This is the APOGEE spectrum for this star! It looks great. We can tell it must be a hot star because of the large Hydrogen Absorption lines (for example around 15346, 15443, 15560 and 16113 angstroms - this is the Hydrogen Brackett Series!) The gaps in the spectrum around 15800 and 16400 Angstroms are due to the APOGEE instrumentation: APOGEE observes across 3 ccds, which have a small gap in wavelength coverage between them.

Downloading the APOGEE allStar Catalog#

We can also download the APOGEE allStar catalog, which contains a lot of useful information for the full APOGEE sample, including stellar parameters, chemical abundances, positions, and observation data for all of the stars in APOGEE.

We can do this with the download_file function in astroquery, knowing the MAST data URL for the allStar catalog is mast:SDSS/apogee/allStar-dr17-synspec_rev1.fits.

This is a fairly large file (3.9 GB), so this download may take a few minutes!

# Download allStar file - this may take a few minutes!
Observations.download_file('mast:SDSS/apogee/allStar-dr17-synspec_rev1.fits')

# Open file 
allstar = Table.read('allStar-dr17-synspec_rev1.fits', hdu=1)

# Display table
allstar[:10]

Plotting an HR Diagram (or Kiel Diagram) with APOGEE#

When characterizing stars, a useful plot is the HR diagram, which helps classify stars by their different types (for example, a star can be a Sun-like main sequence star or a massive Red Giant star). Let’s plot an HR Diagram using APOGEE data.

Traditional HR diagrams plot a star’s color on the x-axis and its brightness (or magnitude) on the y-axis. For this excerise, we’ll be using the star’s temperature (\(T_{eff}\)) as a substitute for color and the surface gravity (\(\log g\)) as a proxy for brightness. This variation on the HR diagram is technically called a Kiel Diagram, but they are very similar in appearance and interpretation.

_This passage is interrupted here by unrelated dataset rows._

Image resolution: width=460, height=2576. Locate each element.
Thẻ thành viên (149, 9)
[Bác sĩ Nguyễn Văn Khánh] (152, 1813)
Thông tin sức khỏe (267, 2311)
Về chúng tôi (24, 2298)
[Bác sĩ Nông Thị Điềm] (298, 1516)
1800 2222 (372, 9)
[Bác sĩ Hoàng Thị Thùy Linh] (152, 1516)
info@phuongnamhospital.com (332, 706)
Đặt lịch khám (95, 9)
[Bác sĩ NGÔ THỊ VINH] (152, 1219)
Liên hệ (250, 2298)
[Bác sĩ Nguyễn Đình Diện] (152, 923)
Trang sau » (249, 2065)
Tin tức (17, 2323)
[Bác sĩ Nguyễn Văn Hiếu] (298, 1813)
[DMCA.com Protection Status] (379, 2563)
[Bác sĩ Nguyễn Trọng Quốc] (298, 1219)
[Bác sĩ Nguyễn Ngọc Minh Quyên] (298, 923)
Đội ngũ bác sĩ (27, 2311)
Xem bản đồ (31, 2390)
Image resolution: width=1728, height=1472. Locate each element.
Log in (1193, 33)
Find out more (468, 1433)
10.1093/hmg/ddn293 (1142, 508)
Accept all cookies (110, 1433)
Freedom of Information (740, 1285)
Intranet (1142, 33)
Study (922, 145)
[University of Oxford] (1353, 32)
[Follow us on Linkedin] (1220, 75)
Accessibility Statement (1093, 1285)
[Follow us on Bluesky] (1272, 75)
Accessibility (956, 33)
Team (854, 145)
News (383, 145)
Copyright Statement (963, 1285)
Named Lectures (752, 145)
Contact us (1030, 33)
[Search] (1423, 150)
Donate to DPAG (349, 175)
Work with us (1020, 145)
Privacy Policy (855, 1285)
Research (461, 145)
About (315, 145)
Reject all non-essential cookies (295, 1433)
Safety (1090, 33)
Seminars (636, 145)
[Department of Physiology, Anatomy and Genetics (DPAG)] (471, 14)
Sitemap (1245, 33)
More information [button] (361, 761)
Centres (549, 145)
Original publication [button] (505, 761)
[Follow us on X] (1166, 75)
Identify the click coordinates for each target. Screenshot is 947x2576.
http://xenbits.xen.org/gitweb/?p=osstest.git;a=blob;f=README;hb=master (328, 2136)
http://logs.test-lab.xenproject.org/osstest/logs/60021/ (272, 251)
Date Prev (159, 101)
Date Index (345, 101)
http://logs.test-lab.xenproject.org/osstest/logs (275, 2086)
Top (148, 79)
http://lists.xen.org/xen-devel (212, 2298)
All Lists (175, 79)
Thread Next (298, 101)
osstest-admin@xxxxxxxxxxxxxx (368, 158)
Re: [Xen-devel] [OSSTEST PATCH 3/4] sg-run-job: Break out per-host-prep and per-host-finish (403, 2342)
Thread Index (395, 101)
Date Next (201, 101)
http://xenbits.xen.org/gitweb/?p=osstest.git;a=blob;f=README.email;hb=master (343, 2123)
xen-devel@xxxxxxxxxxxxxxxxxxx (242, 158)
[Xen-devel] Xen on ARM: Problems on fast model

# Plot HR Diagram form APOGEE catalog
plt.figure(figsize=(10, 10))

# Plot Temperature (TEFF) against surface gravity (LOGG)
# And color points by their metallicity (FE_H)
im = plt.scatter(allstar['TEFF'], allstar['LOGG'], c=allstar['FE_H'],
                 marker='.', s=1, zorder=1,
                 cmap='jet', vmin=-1, vmax=0.5)
        
# Add colorbar legend to plot
plt.colorbar(im, location='bottom', label='Metallicity [Fe/H]')

        
# Labels and titles
plt.xlim(7000, 3000)
plt.ylim(5.5, -0.5)
plt.xlabel(r'Effective Temperature [$T_{\rm{eff}}$, K]')
plt.ylabel(r'Surface Gravity [$\log(g)$]')
plt.grid()
plt.title('APOGEE Stellar Parameters - allStar')

plt.show()

This is an HR Diagram made with APOGEE data! The Main Sequence stars are along the bottom, and the Red Giant Branch is in the upper-right portion. The Horizontal Branch stars are the upper-left group of dark blue (metal poor) points.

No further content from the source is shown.